Technology has always been used to do great good and great evil and even if we have the best intentions to do good, intelligent machines will cause many new problems. For example there will be massive job loss since most jobs can be replaced by intelligent machines. A possible solution to this hard problem will be to augment our brains and become super intelligent.

The current short term goal is to experiment with a simplified visual pathway from an eye(that can move within a room) to experimental general learning algorithms that model hierarchical regions in layer 2/3, 4, & 5 of the neocortex (70+% of the brain) to understand the principles of intelligence.

The long term goal of this repository is to store code that can simulate the general learning ability of a full sized human brain in real time.
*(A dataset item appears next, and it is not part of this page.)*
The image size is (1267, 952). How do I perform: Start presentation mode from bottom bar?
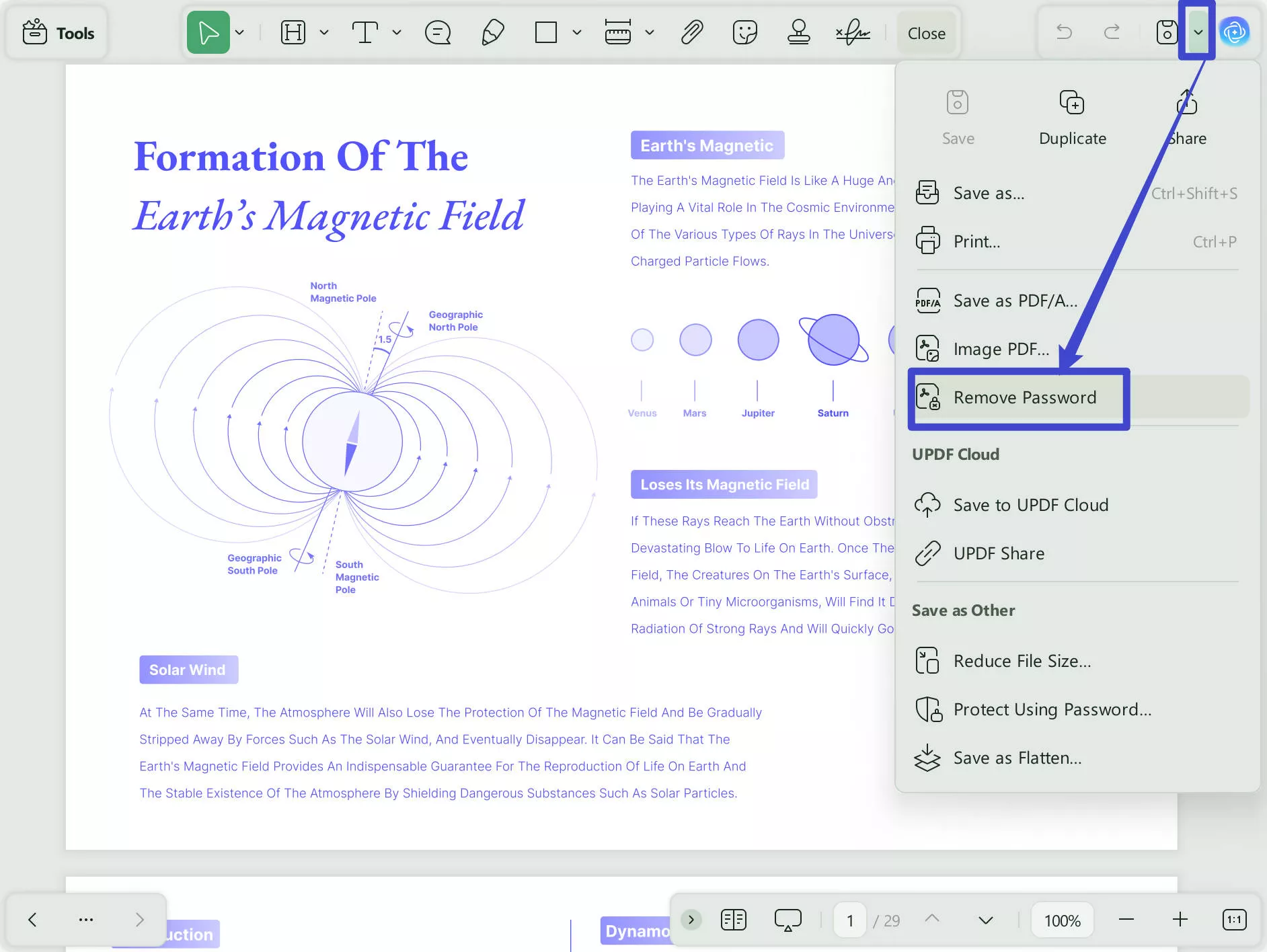[788, 919]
After we understood the principles of flight we were able to build planes that are much faster and can carry more weight than birds. After we understand the human brain's computation principles we will be able to create intelligent machines much more intelligent than humans with unimaginable capabilities. At first it will not have any emotions like you and I. This will be a good thing because it will force us to ask if it would be moral to create an super intelligent machine with emotions to help us. It may not necessarily be a good thing for the human race. For example look at how humans treat intelligent pigs. We are more intelligent emotional machines compared to pigs and the future super intelligent emotional machines will be much more intelligent compared to us.

If you are interested in becoming a researcher/developer I would be grateful for your collaboration as I cannot do this alone. We currently have $$$ so read how to contribute to get started. If you are interested in donating please read investors.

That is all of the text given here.